| Source document |
━━━━

# Wormy pecan sugar bowl



## David813 (Mar 30, 2014)

Little sugar bowl I made a few months back. Wood is pecan had a lot of worm tracks in it.

Reactions: Like 16


----------



## DKMD (Mar 30, 2014)

That's cool! I love a good utilitarian piece from a pretty piece of wood!


----------



## hobbit-hut (Mar 30, 2014)

I like the shape ( good for handling ) and the way the lid fits down in it. Beautiful wood with character !!!

Reactions: +Karma 1


----------



## barry richardson (Apr 1, 2014)

Nice Bowl, and I like your design, and I'm a sucker for pecan, it can have so many different looks to it


----------



## ironman123 (Apr 1, 2014)

Good looking bowl Donnie. I like that design.

Ray


----------



## Schroedc (Apr 1, 2014)

I really like that shape, how big is it?


----------



## David813 (Apr 1, 2014)

It's about 4.5" wide by 6" tall


----------



## davduckman2010 (Apr 1, 2014)

very nice sugar bowl great wood


----------



## David813 (Apr 1, 2014)

Thnx to everyone that complimented the bowl I appreciate it.


----------



## mobean (Apr 14, 2014)

Nice I really like it


----------

━━━━

| Dataset records |
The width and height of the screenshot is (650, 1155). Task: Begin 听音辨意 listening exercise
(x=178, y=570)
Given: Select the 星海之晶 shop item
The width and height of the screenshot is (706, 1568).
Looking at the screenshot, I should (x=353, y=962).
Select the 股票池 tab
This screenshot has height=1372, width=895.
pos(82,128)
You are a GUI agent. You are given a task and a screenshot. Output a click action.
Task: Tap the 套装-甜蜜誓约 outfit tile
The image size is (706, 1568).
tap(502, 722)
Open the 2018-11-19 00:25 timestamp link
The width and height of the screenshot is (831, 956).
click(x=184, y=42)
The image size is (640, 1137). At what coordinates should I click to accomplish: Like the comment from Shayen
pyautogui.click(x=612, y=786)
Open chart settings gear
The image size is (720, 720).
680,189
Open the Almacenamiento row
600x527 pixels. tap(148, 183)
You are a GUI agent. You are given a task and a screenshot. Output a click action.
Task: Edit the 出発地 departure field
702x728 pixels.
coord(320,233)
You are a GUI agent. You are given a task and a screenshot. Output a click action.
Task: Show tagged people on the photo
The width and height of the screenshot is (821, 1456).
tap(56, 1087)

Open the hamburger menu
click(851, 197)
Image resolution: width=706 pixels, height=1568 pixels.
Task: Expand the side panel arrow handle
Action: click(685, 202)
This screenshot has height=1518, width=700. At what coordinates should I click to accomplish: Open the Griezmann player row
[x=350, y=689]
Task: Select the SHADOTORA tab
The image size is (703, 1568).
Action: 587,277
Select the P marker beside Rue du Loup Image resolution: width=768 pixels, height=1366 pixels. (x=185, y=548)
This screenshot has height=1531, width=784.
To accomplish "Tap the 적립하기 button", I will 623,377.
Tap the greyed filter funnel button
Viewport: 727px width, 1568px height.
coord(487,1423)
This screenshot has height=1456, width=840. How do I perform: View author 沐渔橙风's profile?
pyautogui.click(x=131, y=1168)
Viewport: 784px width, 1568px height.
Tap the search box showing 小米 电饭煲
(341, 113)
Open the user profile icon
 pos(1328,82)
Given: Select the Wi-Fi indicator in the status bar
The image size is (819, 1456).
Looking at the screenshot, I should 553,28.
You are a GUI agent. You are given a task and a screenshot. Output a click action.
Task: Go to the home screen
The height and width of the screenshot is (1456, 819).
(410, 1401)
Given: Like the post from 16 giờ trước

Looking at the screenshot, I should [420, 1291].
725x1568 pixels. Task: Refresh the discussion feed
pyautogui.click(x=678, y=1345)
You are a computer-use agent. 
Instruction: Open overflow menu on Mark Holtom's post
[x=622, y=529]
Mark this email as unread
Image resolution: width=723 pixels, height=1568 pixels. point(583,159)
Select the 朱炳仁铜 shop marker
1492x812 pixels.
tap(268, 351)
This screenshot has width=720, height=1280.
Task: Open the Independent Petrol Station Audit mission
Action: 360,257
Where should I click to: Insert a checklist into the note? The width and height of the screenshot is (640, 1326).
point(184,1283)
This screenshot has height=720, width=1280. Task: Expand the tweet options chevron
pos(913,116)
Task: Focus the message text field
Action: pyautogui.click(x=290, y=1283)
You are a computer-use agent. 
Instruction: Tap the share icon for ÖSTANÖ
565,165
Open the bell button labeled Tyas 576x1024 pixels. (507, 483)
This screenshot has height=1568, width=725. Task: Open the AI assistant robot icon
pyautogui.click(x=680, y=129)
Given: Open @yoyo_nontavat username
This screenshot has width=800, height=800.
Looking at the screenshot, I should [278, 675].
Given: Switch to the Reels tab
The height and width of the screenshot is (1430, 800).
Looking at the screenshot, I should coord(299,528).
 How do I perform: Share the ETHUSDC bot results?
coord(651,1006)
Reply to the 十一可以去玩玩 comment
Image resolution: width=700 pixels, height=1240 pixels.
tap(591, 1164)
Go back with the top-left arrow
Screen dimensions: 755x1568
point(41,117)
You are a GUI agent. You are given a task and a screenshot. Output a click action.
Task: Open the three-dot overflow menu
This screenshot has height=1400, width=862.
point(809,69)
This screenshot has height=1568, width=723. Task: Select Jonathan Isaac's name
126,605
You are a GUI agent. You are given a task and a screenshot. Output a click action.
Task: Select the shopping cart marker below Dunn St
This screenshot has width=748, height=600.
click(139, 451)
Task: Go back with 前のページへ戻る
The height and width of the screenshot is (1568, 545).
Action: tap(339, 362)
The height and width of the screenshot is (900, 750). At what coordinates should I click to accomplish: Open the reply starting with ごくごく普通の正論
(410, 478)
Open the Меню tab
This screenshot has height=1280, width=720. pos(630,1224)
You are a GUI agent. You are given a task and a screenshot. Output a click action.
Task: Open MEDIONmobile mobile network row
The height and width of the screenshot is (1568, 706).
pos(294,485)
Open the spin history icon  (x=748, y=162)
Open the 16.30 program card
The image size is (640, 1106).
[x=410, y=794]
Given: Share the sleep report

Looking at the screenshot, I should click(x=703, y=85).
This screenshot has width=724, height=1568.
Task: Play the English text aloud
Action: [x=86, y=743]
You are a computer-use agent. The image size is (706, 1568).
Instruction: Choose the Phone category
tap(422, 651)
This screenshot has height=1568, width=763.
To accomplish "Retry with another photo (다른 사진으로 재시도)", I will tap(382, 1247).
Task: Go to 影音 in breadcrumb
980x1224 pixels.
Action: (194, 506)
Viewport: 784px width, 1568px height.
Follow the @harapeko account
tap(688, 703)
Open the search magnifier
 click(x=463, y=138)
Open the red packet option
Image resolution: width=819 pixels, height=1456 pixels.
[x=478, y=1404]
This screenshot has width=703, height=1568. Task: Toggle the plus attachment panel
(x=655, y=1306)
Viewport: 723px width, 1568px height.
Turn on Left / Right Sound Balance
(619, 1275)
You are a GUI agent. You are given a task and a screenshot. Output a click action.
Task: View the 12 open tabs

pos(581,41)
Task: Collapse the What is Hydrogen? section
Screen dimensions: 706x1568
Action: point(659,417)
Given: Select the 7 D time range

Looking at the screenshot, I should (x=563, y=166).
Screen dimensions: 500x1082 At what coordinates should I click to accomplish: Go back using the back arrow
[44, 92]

━━━━

| Short exercise |
Answer these from the pecan sugar bowl thread:
(a) What did the wood have a lot of, according to the first post?
(b) How big did David813 say the bowl is?
(c) What did hobbit-hut like about the lid?

| Answer to the problem |
(a) Worm tracks.
(b) About 4.5" wide by 6" tall.
(c) The way it fits down in the bowl.